Lo estoy, y
mucho. Temo que me he sumado a la manada. ¿Cómo que temo? Me veo. La
dependencia me puede. Soy de los que lo consultan unas ciento cincuenta veces
al día. Tengo el síndrome de la llamada imaginaria. Mi falta de autocontrol me
hace vivir conectado. El impulso automatiza el movimiento del brazo derecho
–hasta que se me cansa y cambio al izquierdo– hacia el lóbulo auditivo del
mismo lado. Y a la viceversa. Tanto que tengo la oreja echando leches. Vivo
–qué digo, malvivo– adherido al apéndice. Soy hombre al smartphone pegado. Lo
intento, pero es superior a mí. Me puede. Me subyuga.
Dicen los
entendidos que la tecnología no posee componentes que por sí mismos puedan
cambiar la conducta. Falso. Lo mío es peor que la nicotina. Debe ser mi
personalidad o mi carácter. Vivo con él y para él. Duermo con él. Me despierto
sobresaltado a las tantas –menos mal que con el cambio de hora tuve este pasado
domingo sesenta minutos menos de sufrimiento– y revuelvo como un poseso cada
rincón de la cama por si me ha abandonado. Estoy nomofóbico (No-Mobile-phone-Phobia)
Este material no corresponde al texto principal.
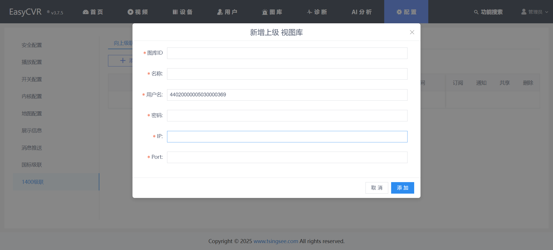Click the 设备 device icon in navbar
This screenshot has height=250, width=553.
click(x=175, y=12)
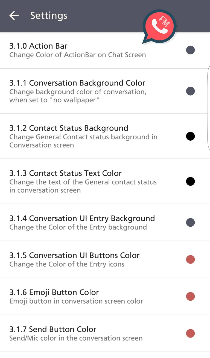
Task: Tap 3.1.7 Send Button Color row
Action: pyautogui.click(x=105, y=333)
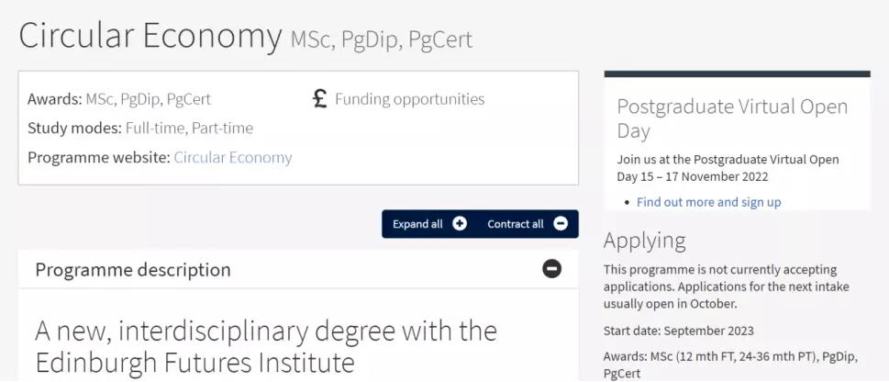Click the Circular Economy page title
The width and height of the screenshot is (889, 382).
[x=150, y=37]
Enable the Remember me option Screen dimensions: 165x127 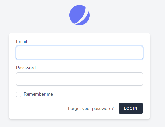[x=19, y=94]
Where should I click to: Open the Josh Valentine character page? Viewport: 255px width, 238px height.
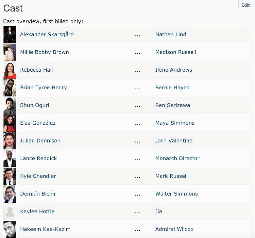[174, 141]
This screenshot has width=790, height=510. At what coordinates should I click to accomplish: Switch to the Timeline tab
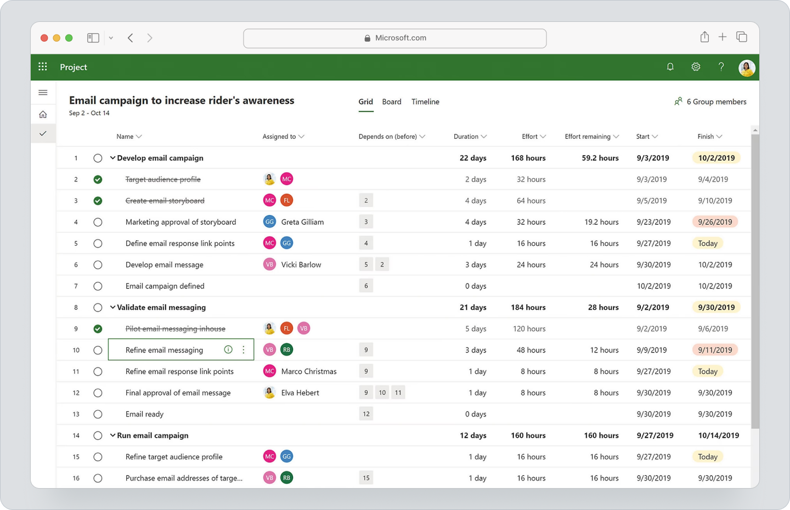pos(425,101)
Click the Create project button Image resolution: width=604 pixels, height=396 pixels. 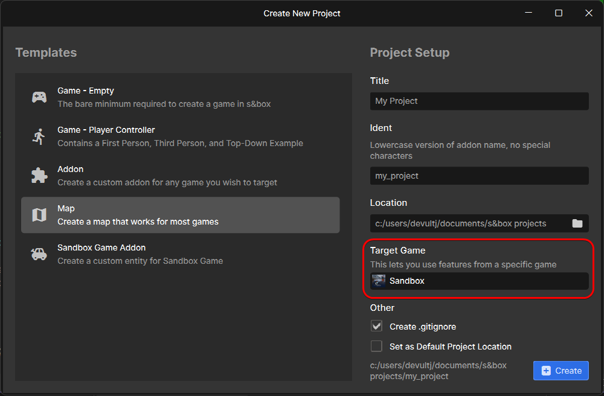[561, 371]
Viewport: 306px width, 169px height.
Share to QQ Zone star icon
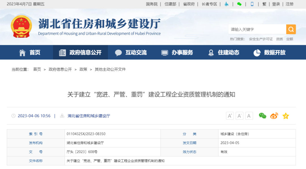click(286, 116)
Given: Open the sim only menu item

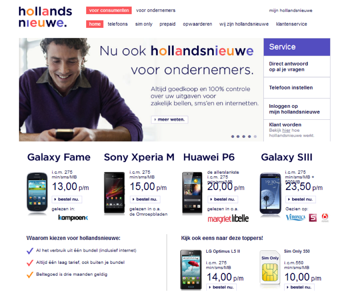Looking at the screenshot, I should tap(144, 24).
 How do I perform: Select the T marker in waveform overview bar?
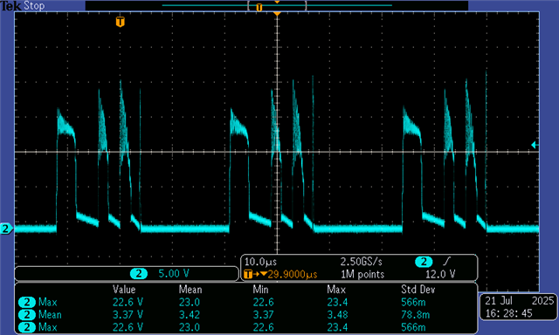click(x=259, y=7)
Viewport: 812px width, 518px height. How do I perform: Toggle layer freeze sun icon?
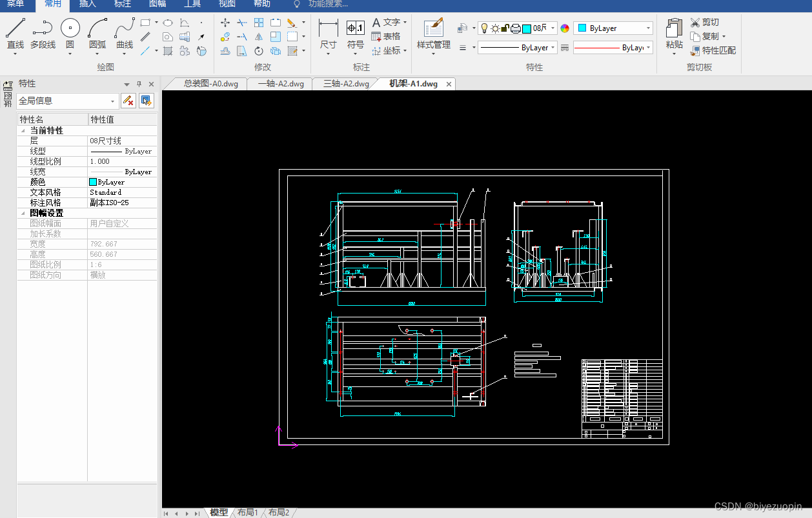tap(495, 28)
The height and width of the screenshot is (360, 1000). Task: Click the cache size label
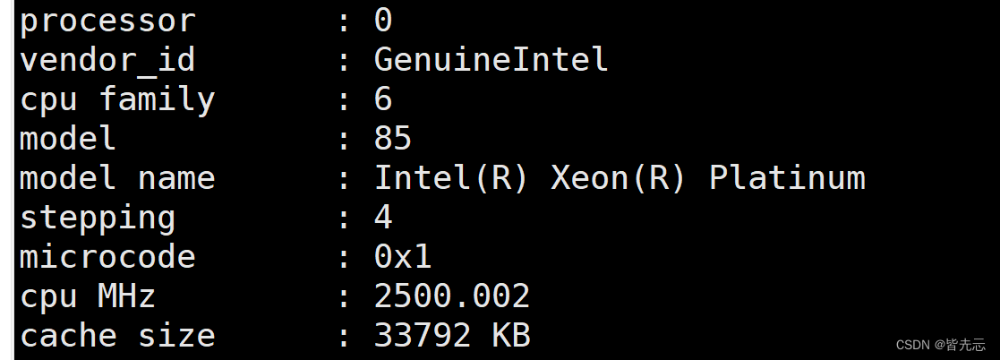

perdido. Siento pánico a estar sin el móvil. Es mi otro yo, mi confidente, mi
asesor espiritual. Y por qué no manifestarlo: mi amante.
Mi falta de
control se evidencia de manera alarmante. Hace unos días iba caminando con un
amigo y lo llamé por teléfono. Al rato, dos subnormales transitaban por la zona
de La Higuerita
–más conocida como Avenida del Colesterol–, separados apenas por unos
centímetros de aire, mientras se contaban por sendos artilugios qué es lo que
pensaban hacer después de la caminata. Y en la parada de guaguas cercana a La Carajita, cuatro personas
esperaban que pasara la de Icod. Un señor mayor, ignorantón perdido y anclado
en la prehistoria de las comunicaciones, miraba extasiado la huerta de papas.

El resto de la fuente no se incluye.